## TASK DETAILS
Change every instance of "Instruction" in the material below to "Directive", and reproduce the rest of the material without alteration.

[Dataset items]
########################################

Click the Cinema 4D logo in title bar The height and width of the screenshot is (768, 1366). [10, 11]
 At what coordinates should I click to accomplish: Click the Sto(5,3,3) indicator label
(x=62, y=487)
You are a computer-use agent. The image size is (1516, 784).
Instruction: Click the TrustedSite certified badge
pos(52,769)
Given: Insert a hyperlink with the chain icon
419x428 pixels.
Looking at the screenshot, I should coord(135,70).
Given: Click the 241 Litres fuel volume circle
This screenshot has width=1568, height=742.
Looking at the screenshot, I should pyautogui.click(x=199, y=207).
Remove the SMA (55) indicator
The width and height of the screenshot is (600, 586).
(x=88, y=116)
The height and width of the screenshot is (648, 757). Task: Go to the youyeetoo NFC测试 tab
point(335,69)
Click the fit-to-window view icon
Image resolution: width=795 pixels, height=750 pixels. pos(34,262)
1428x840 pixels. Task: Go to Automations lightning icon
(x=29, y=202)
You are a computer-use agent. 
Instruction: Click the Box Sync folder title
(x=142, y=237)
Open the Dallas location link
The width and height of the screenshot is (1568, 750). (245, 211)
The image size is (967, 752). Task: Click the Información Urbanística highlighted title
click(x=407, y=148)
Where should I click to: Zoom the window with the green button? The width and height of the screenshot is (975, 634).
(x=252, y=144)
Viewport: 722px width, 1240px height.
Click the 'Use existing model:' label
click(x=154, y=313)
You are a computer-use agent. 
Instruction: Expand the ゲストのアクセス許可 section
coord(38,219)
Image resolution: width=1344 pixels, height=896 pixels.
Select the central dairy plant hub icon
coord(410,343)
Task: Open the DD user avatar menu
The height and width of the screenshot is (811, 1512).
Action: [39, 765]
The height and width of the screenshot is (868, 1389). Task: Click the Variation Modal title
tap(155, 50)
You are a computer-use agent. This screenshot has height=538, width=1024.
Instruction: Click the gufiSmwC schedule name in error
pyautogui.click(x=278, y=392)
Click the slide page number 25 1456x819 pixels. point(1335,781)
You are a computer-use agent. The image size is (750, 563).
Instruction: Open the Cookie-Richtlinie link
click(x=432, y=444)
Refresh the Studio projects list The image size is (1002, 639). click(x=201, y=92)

########################################

## FULL SOLUTION
Click the Cinema 4D logo in title bar The height and width of the screenshot is (768, 1366). [10, 11]
 At what coordinates should I click to accomplish: Click the Sto(5,3,3) indicator label
(x=62, y=487)
You are a computer-use agent. The image size is (1516, 784).
Directive: Click the TrustedSite certified badge
pos(52,769)
Given: Insert a hyperlink with the chain icon
419x428 pixels.
Looking at the screenshot, I should coord(135,70).
Given: Click the 241 Litres fuel volume circle
This screenshot has width=1568, height=742.
Looking at the screenshot, I should pyautogui.click(x=199, y=207).
Remove the SMA (55) indicator
The width and height of the screenshot is (600, 586).
(x=88, y=116)
The height and width of the screenshot is (648, 757). Task: Go to the youyeetoo NFC测试 tab
point(335,69)
Click the fit-to-window view icon
Image resolution: width=795 pixels, height=750 pixels. pos(34,262)
1428x840 pixels. Task: Go to Automations lightning icon
(x=29, y=202)
You are a computer-use agent. 
Directive: Click the Box Sync folder title
(x=142, y=237)
Open the Dallas location link
The width and height of the screenshot is (1568, 750). (245, 211)
The image size is (967, 752). Task: Click the Información Urbanística highlighted title
click(x=407, y=148)
Where should I click to: Zoom the window with the green button? The width and height of the screenshot is (975, 634).
(x=252, y=144)
Viewport: 722px width, 1240px height.
Click the 'Use existing model:' label
click(x=154, y=313)
You are a computer-use agent. 
Directive: Expand the ゲストのアクセス許可 section
coord(38,219)
Image resolution: width=1344 pixels, height=896 pixels.
Select the central dairy plant hub icon
coord(410,343)
Task: Open the DD user avatar menu
The height and width of the screenshot is (811, 1512).
Action: [39, 765]
The height and width of the screenshot is (868, 1389). Task: Click the Variation Modal title
tap(155, 50)
You are a computer-use agent. This screenshot has height=538, width=1024.
Directive: Click the gufiSmwC schedule name in error
pyautogui.click(x=278, y=392)
Click the slide page number 25 1456x819 pixels. point(1335,781)
You are a computer-use agent. The image size is (750, 563).
Directive: Open the Cookie-Richtlinie link
click(x=432, y=444)
Refresh the Studio projects list The image size is (1002, 639). click(x=201, y=92)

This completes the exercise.